EXTRACT PROVIDED -
•••••

Doña María del Rosario de Silva y Gurtubay, Duchess of Alba de Tormes, 9th Marchioness of San Vicente del Barco, GE (4 April 1900 - 11 January 1934) was a Spanish aristocrat and socialite.

==Early life==
María was born in Madrid, Spain on 4 April 1900. She was the sole heiress of all the titles of her father, Alfonso de Silva, 16th Duke of Híjar, and of the fortune of her mother, María del Rosario Gurtubay, the young Marchioness was one of the beauties of her time.

==Personal life==
She married in London, on 7 October 1920, to Jacobo Fitz-James Stuart, 17th Duke of Alba, thus becoming the Duchess of Alba. Before her death, they were the parents of a daughter:

- Cayetana Fitz-James Stuart (1926–2014), who married Luis Martínez de Irujo y Artázcoz in 1947. After his death in 1972, she married Jesús Aguirre y Ortiz de Zárate in 1978. After his death in 2001, she married Alfonso Díez Carabantes in 2011.

The Duke and Duchess travelled to the United States in 1924, visiting Chicago, New York, Washington, and Long Island.

She stayed with her family in the Liria Palace in Madrid and died there of tuberculosis on 11 January 1934, aged only 33.

•••••

STORED DATA -
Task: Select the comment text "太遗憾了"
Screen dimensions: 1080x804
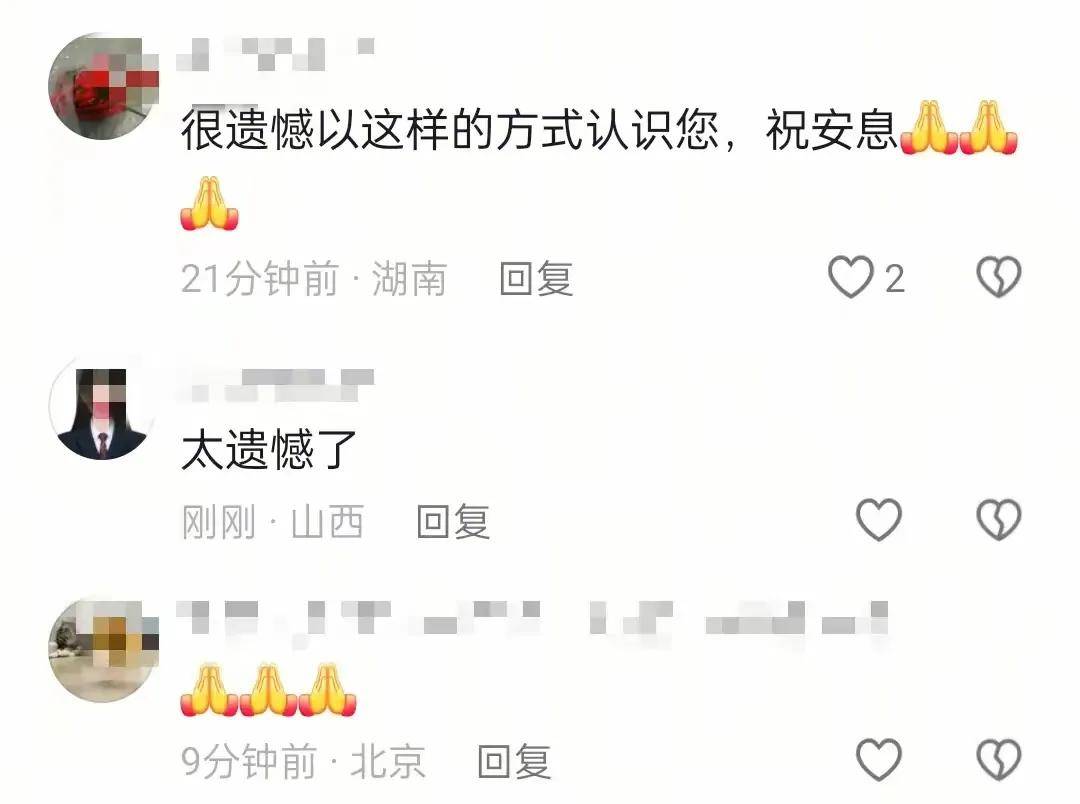Action: pos(269,449)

•••••

WHAT TO DO -
List every place the biography of the Duchess of Alba says she and the Duke visited on their 1924 trip to the United States. The material has no role in this exercise.

ANSWER BOX -
- Chicago
- New York
- Washington
- Long Island